Sinonasal Myxoma in an Infant: Observations on Its Distinctiveness and a Discussion on Potential Reclassification As Infantile Intraosseous Myxoid Desmoid Fibromatosis
Ryoichiro Kashiwagi, Hayato Maruguchi, Nibu Ken-ichi, Hiroto Terashi, Tadashi Nomura

TL;DR
This paper discusses a rare case of sinonasal myxoma in an infant and suggests it may be a distinct disease, possibly reclassified as a type of fibromatosis.
Contribution
The paper proposes a potential reclassification of sinonasal myxoma as infantile intraosseous myxoid desmoid fibromatosis based on distinct clinical and genetic features.
Findings
The case showed distinct clinical and histological features compared to odontogenic myxomas.
Immunohistochemical staining for β-catenin was positive in this case, unlike in odontogenic myxomas.
SNMs share genetic mutations with desmoid tumors, suggesting a different disease entity.

→ RECORDS PROVIDED:
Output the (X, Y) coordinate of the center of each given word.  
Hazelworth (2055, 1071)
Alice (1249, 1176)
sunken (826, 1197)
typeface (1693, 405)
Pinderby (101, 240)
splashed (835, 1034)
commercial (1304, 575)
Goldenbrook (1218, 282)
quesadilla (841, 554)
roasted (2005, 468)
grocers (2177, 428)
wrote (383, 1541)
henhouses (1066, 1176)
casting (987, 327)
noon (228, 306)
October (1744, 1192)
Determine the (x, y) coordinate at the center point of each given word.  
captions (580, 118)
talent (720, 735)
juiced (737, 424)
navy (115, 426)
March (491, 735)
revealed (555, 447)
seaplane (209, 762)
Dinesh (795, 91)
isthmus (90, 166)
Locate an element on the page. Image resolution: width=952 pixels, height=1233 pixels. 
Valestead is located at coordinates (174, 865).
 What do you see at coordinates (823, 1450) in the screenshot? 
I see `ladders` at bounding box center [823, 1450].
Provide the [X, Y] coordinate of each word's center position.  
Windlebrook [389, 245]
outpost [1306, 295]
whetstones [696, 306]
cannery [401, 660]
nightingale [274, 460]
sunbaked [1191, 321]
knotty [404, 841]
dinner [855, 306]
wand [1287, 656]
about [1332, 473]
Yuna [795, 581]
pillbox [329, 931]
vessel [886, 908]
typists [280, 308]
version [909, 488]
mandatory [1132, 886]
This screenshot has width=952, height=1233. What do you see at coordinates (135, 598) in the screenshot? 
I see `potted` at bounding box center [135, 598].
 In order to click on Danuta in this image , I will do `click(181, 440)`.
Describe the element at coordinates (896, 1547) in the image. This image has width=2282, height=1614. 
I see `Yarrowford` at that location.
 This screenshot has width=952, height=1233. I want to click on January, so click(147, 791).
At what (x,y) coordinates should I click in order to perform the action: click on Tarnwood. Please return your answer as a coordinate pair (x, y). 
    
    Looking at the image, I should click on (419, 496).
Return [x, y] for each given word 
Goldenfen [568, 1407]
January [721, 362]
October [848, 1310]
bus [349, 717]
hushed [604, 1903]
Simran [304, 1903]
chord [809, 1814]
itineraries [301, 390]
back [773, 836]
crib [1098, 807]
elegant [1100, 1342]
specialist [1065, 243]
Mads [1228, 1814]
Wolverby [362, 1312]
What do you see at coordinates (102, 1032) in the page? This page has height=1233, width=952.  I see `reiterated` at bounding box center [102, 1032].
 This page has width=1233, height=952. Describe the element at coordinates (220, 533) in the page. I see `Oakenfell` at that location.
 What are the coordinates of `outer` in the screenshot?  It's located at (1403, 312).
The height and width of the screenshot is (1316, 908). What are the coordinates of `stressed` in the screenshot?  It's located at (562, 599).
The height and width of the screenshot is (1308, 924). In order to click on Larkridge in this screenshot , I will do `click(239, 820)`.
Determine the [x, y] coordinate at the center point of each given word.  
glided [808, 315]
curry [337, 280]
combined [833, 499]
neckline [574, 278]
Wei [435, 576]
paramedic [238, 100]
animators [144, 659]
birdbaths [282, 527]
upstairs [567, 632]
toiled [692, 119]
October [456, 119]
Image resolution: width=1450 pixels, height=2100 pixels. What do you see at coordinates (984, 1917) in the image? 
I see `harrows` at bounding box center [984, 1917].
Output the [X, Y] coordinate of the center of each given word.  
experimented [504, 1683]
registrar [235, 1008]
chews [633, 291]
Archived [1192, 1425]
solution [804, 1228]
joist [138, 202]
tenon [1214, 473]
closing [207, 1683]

→ TASK DESCRIPTION: Repeat the passage of the sinonasal myxoma summary between "Contribution" and "to odontogenic myxomas.", inclusive. The records are separate material and are not part of the sinonasal myxoma summary.

→ WRITTEN ANSWER:
Contribution
The paper proposes a potential reclassification of sinonasal myxoma as infantile intraosseous myxoid desmoid fibromatosis based on distinct clinical and genetic features.
Findings
The case showed distinct clinical and histological features compared to odontogenic myxomas.